Records contained in a dataset:

*** Begin section ***

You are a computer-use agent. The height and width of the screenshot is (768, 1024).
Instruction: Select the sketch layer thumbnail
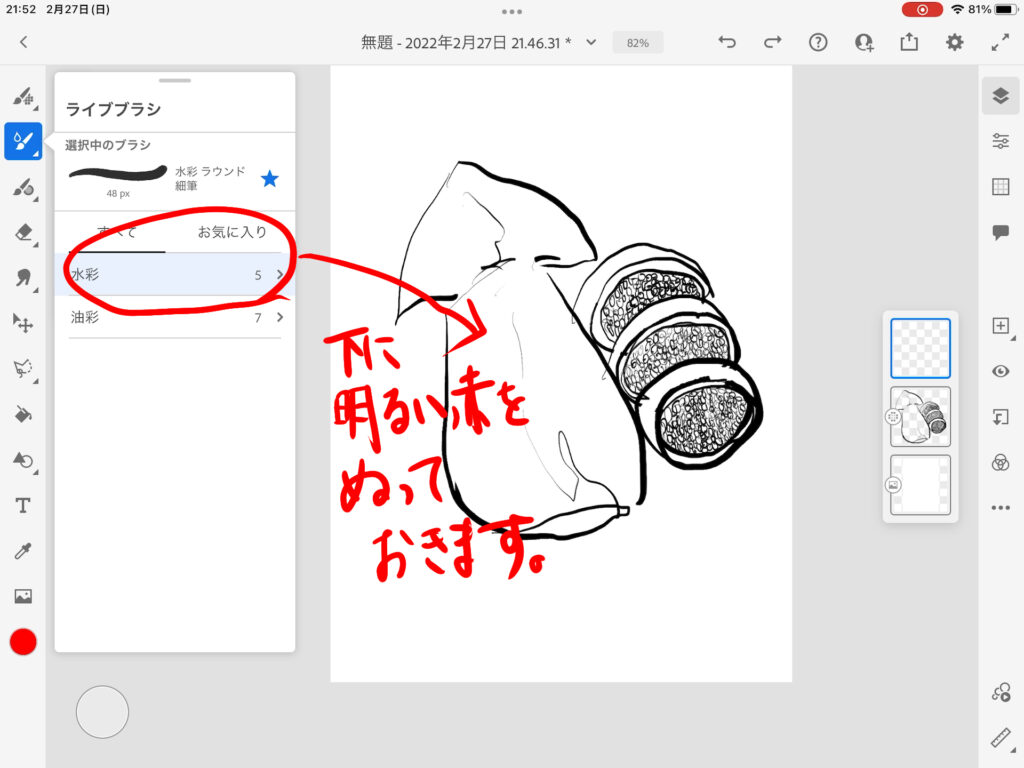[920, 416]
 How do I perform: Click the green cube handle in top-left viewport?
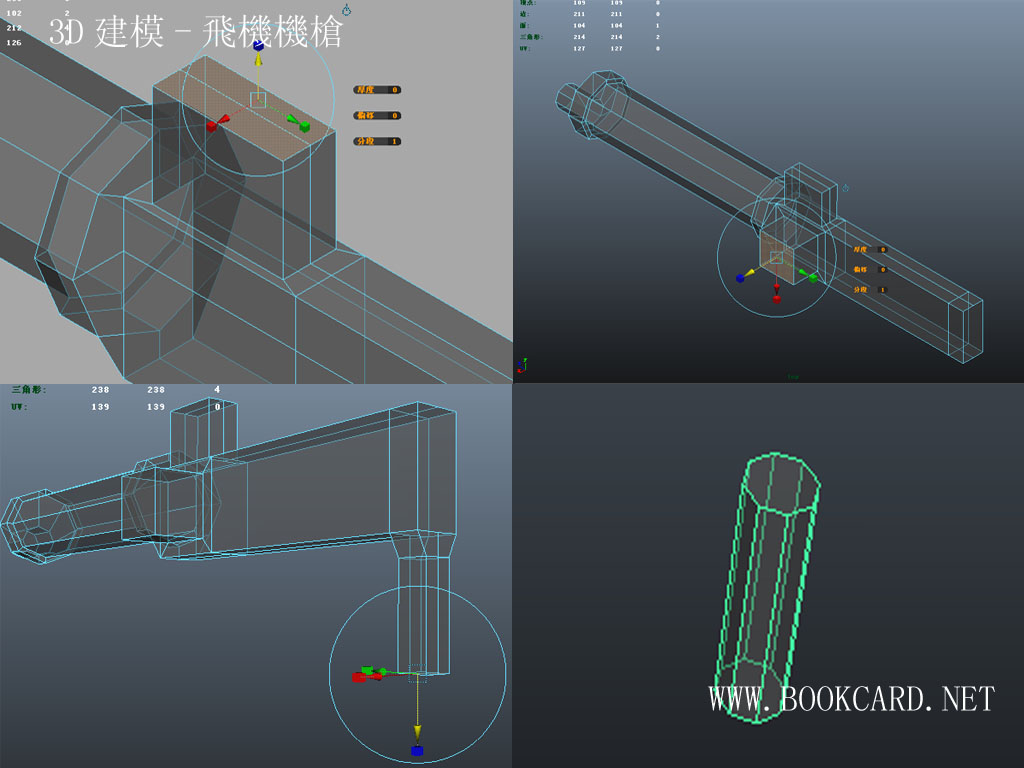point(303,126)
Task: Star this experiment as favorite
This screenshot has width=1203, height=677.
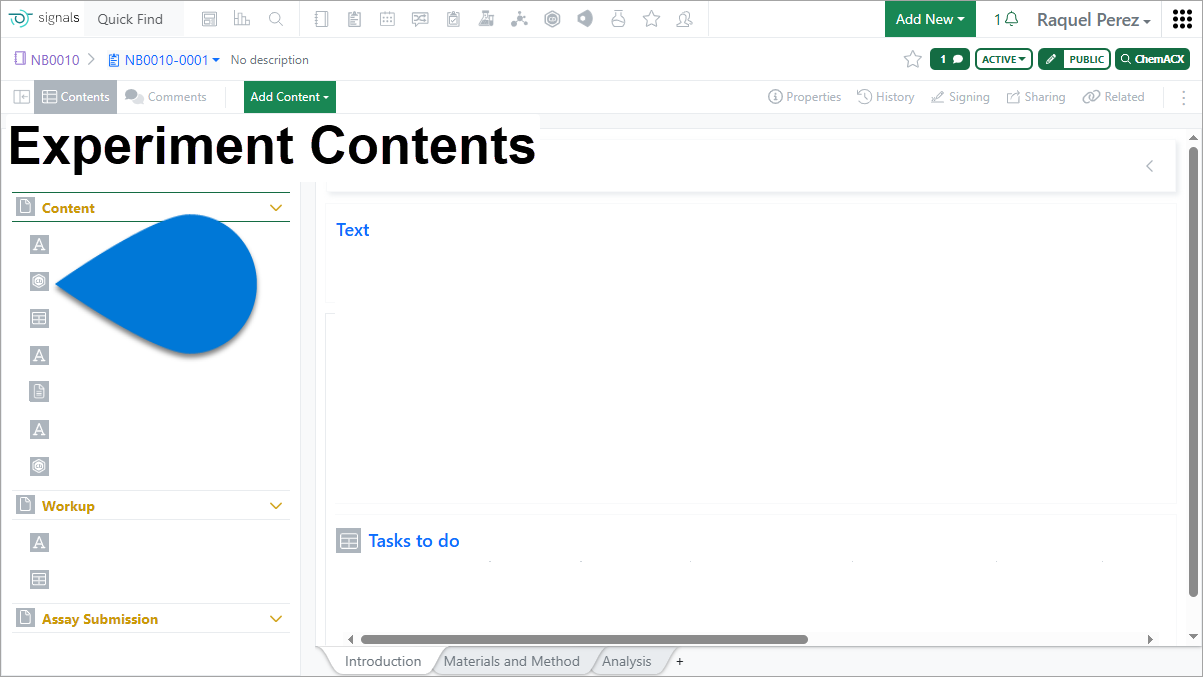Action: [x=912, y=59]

*** End section ***

From the line containing "Task: Star this experiment as favorite" through the last line of the entries, both included, print each line exactly and omit any picture.

*Reply to the task*:
Task: Star this experiment as favorite
This screenshot has width=1203, height=677.
Action: [x=912, y=59]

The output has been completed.